Est-ce qu’il y a un lieu qui t’as particulièrement marqué ?
Sans hésitation, la vue de la terrasse d’un petit restaurant typique et familial qui faisait aussi épicerie (la seule à des kilomètres à la ronde) et qui surplombait la mer aux alentours de Faralya. Perdu au bord d’une route. Des femmes fortes en tenues paysannes traditionnelles – longues robes à fleurs et fichus sur la tête – prenaient difficilement les commandes en anglais puis s’affairaient avec vacarme dans une minuscule cuisine pour préparer nos plats. La terrasse peinte en rose bonbon était aussi saisissante que la vue imprenable sur le coucher de soleil.
Peux-tu nous raconter l’histoire derrière l’une de ces photos ?
Au départ de Dalyan, nous avons traversé un grand lac à bord d’un bateau-dolmuş pour aller visiter un très beau marché de fruits et légumes, typique et authentique, à Köyceğiz. Ces barques transportaient aussi beaucoup de touristes qui eux pensaient plutôt visiter le marché du centre ville en quête des plus belles contrefaçons. À l’avant du bateau et sous un soleil de plomb, les membres d’une famille anglaise à l’accent à couper au couteau, tous rouges écrevisse, paradaient fièrement et bruyamment, arborant leurs tatouages et french manucures d’un goût très douteux. Il y avait un sacré sujet photo à traiter. Néanmoins, ce que je garderai, c’est l’image poétique du grand-père qui l’espace d’un instant aura une absence, et se laissera porter à observer le rythme de l’eau, méditatif. Un contraste frappant avec la vision d’ensemble. Là où je veux en venir, c’est que je trouve formidable à quel point une image, détachée de son contexte, peut raconter tout autre chose que la scène qui se déroulait au moment où elle a été prise.
Comment es-tu arrivé à la photographie ?
J’ai tâtonné la photo quand j’étais adolescent puis j’ai consacré mes études et mon activité professionnelle à la création graphique et digitale. J’ai retrouvé un grand intérêt pour la photo il y a une dizaine d’années. J’étais alors entourés d’amis qui bossaient en argentique et qui étaient férus de street photo. J’ai ressorti mon matériel et je m’y suis remis. L’émergence des réseaux sociaux, la profusion de sources d’inspiration et un accès plus étendu aux publications papier grâce à internet a littéralement changé ma façon de voir la photo. Je crois que je me suis rendu compte qu’on pouvait vraiment s’amuser avec cette discipline que je devais trouver parfois trop sérieuse à la base, n’étant pas assez averti à l’époque.

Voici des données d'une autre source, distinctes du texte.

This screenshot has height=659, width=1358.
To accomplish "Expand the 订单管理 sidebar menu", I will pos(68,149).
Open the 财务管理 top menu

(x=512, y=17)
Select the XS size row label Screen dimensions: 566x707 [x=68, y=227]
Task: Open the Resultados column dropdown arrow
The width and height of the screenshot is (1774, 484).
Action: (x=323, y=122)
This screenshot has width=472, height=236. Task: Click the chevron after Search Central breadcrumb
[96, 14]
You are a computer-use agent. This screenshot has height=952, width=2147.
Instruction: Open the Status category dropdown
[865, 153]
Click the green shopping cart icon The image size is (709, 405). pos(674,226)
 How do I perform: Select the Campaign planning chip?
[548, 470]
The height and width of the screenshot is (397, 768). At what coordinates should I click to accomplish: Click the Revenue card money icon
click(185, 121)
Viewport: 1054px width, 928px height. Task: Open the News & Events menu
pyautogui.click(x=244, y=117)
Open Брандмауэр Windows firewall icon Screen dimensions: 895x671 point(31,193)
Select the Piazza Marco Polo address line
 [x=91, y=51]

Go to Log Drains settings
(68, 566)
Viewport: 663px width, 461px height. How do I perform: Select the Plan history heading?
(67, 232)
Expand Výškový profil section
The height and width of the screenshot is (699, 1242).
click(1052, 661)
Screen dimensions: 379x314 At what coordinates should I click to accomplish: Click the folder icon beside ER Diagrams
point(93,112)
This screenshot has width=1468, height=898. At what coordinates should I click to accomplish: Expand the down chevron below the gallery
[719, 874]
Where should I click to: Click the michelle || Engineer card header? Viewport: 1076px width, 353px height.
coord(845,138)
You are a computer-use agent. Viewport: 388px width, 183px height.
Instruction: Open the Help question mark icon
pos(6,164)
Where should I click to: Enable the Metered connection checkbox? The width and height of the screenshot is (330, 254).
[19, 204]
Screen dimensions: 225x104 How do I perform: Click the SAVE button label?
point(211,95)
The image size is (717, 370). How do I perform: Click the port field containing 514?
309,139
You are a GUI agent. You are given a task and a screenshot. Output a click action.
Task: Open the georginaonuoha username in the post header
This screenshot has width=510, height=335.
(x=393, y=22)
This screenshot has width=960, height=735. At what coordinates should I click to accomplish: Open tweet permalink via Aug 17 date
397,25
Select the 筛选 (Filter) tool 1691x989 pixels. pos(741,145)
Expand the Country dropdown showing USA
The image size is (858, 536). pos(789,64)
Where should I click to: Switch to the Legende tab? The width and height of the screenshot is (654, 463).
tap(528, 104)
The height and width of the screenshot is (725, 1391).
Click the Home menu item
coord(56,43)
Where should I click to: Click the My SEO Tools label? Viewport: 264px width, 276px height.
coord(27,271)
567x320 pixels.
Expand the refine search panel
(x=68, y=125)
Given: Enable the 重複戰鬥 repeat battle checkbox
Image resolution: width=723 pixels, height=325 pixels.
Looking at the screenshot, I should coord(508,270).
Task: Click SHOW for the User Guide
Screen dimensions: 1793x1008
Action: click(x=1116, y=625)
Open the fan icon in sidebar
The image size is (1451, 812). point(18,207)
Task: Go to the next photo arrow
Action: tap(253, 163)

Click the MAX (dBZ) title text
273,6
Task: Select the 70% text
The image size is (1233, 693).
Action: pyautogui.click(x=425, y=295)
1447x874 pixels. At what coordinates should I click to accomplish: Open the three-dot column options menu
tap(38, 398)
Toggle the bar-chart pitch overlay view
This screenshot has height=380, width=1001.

Utilises-tu du matériel spécifique ?
Je travaille depuis plusieurs années au 50mm avec un reflex numérique et j’utilise souvent le flash. Cela apporte une dimension plus graphique et fantastique parfois en renforçant les couleurs et les textures.
Comment décrierais-tu ton style ?
J’ai beaucoup d’influences, toujours en évolution. Ce qui est certain c’est que je travaille de manière intuitive et spontanée tout en essayant d’opérer avec précision. Je suis très sensible à tout ce qui est insolite, parce que ça m’amuse, et à tout ce qui est graphique, parce que c’est esthétique. J’ai un certain goût pour la photographie contemporaine car j’aime me sentir vivre dans l’air du temps. J’aime bien quand ça claque, quand ça flash, quand c’est évident. Mais j’aime tout autant quand c’est subtil, doux, et que l’on peut s’attarder sur l’image en se demandant ce qui se passe dans la tête de cet homme ou de cette femme que l’on observe de dos.